Review: This is a pretty good book. Not great. Sure, he pillories the major snobbish fashions of the day. Lots of fun making fun of people who are not as sensible as you or I.

He also does a wonderful job of showing how the basis for snobbery has changed, from WASPs and elitism based on real but arbitrary standards like the name of the school you attended, or your connections to established families --- to the modern world, warped by the arbitrary winds of fashionable status, the "hotness" of market driven mania.

Still, as a reviewer of great excellence, I must say that his discussion of his attempts to overcome a life of looking down on people and to enter the "snob free zone" limps along -- does he really want us to believe that such a place exists? Who would want to go there?

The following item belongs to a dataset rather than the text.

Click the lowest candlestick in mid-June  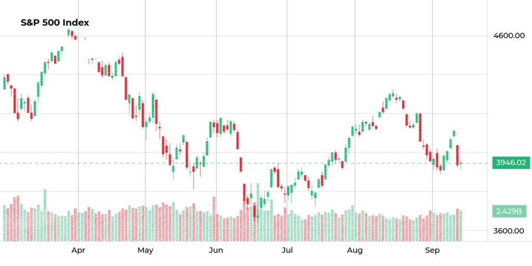[x=255, y=211]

So read this book if you want penetrating insights, sound social commentary, and great amusement. If those are the kinds of things that a person like YOU finds interesting. I might even have given him 5 stars, but of course, I reserve such an award for true merit, of which I am the sole judge.

Rating: 2 stars
Summary: Secondhand prose
Review: Why, I found myself asking after wading through the tepid pool of watered-down prose that is Joseph Epstein's "Snobbery," am I so bored with this book? After all, it's not like the subject is uninteresting. Snobbery, class distinctions, social climbing -- whatever you want to call it -- has inspired some exquisite prose by some wonderful writers. Thackeray, Proust, Veblen and Paul Fussell have all had sharp and witty things to say about the topic of trying to impress your betters and look down on your equals.

That's when it hit me. The essential vapidity of this book rests in the fact that its author is only regurgitating what others before him have said in a far wittier fashion. In particular, Paul Fussell's book "Class" (which Epstein, mendaciously, doesn't include in his "Bibliographical Note"), a far better guide to this subject, and one from which Epstein has clearly cribbed.

If you're interested in the whole realm of social class and social climbing, there are far more intriguing books to choose from. Try Proust's "In Search of Lost Time" if you're ambitious, or Thorstein Veblen's "The Theory of the Leisure Class." Or William Makepeace Thackeray's "The Book of Snobs," or any of his novels, for that matter. Or Paul Fussell's "Class."

But Joseph Epstein's book takes an endlessly fascinating subject and make it seem, well, tedious. Try Fussell instead. He may infuriate you, but at least you won't be bored.